(Material shown)
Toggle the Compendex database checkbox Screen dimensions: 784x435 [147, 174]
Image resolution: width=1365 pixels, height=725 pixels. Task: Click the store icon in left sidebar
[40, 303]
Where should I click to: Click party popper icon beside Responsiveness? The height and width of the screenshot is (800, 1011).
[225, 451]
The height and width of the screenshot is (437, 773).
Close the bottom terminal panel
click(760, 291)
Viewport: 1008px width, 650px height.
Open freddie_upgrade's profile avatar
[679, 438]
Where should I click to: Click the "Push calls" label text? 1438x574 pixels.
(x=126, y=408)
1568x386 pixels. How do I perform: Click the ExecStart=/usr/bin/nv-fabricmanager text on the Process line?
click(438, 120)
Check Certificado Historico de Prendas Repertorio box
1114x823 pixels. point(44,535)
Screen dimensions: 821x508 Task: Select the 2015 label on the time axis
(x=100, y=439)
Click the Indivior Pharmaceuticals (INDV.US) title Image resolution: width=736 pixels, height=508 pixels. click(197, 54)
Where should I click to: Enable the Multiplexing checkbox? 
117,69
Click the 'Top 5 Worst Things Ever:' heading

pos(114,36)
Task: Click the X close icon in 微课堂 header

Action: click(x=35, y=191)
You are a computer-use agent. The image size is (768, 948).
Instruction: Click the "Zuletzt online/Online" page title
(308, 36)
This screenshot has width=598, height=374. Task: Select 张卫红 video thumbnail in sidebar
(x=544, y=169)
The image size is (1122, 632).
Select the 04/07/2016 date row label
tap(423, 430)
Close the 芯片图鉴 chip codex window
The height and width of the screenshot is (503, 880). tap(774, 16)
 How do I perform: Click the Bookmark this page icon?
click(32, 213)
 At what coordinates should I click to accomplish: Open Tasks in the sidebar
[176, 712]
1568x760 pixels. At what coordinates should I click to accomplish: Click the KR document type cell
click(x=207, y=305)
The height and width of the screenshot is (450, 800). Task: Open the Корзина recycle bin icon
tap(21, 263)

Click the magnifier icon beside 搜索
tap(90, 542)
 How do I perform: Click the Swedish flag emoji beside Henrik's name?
(End Material shown)
Exercise prompt = Please extract exactly, and only, the lines from the line containing "Click the magnifier icon beside 搜索" through the last line of the records.

Expected output =
Click the magnifier icon beside 搜索
tap(90, 542)
 How do I perform: Click the Swedish flag emoji beside Henrik's name?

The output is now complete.